Copom March 17-18 → The hot IPCA-15 muddies the rate-cut narrative. While a 50 bp cut remains the base case for most houses, the probability has narrowed. Any hawkish tone from Galípolo will amplify the correction.

US PPI & Fed Path → The January PPI surprise (+0.5% headline, +0.8% core) reinforces the “higher for longer” dollar narrative. The 10-year Treasury yield dipped below 4% intraweek but the selloff Friday pushed it back. Fed rate-cut expectations for May collapsed from 65% to under 15%.

Geopolitics → Trump stated he hasn’t decided on Iran but military action “remains on the table.” The early-March diplomatic deadline looms. Brent’s $10/bbl risk premium remains embedded. Any escalation would benefit Petrobras but pressure the broader market through inflation passthrough.

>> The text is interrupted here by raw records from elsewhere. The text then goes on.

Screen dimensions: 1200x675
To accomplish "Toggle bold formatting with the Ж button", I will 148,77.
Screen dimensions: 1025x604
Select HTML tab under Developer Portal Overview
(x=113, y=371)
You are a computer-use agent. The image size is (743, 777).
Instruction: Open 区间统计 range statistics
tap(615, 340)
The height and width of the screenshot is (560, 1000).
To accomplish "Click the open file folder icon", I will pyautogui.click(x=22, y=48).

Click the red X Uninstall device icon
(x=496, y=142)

China NPC → The annual Two Sessions parliamentary meeting begins March 5. Stimulus announcements could lift iron ore from the sub-$100 range and provide a tailwind for Vale and mining stocks. Chinese steelmakers face 30%+ production cuts from March 4 for clean air measures.

Termômetro → Despite the late-month pullback, the Broadcast Bolsa poll shows 50% of respondents expect Ibovespa to rise next week (up from 25%), while only 25% expect further decline. UBS cut its US equity allocation to neutral, reinforcing the global rotation trade that has driven R$41.73 billion into Brazil’s market this year.

06Verdict

The inflation surprise is uncomfortable but not structurally alarming. Education and transport — the two groups responsible for 80% of the IPCA-15 print — are seasonal by nature, and the 12-month reading actually declined from 4.50% to 4.10%. XP and Bradesco both maintain year-end inflation forecasts of 3.8%, suggesting the noise is concentrated in volatile items rather than underlying demand-driven pressure.

The three-day selloff looks like a healthy correction within a powerful uptrend. The index retreated 1.42% from its all-time high — barely a blip in the context of a 17.17% bimester gain. Technical indicators are cooling from overbought readings, which is constructive for the next leg. The RSI has dipped below 70, the MACD histogram is unwinding, and the index closed right on the Tenkan-sen — a natural reversion level.

The structural drivers remain firmly in place. Foreign inflows of R$41.73 billion already exceed all of 2025. UBS just cut US equity allocation to neutral, directing capital toward cheaper international markets. Brazil’s carry advantage of 1,125 bp over the US remains among the widest in the world. The question isn’t whether foreign money will keep coming — it’s how fast.

The March Copom meeting is now the key event. A 50 bp cut with dovish guidance would reignite the rally. A smaller cut or hawkish pause would extend the consolidation toward the 186,600 Bollinger midline. Either way, the path of least resistance remains upward so long as the foreign flow pipeline stays open and the Selic-Fed spread continues to attract capital from a rotating world.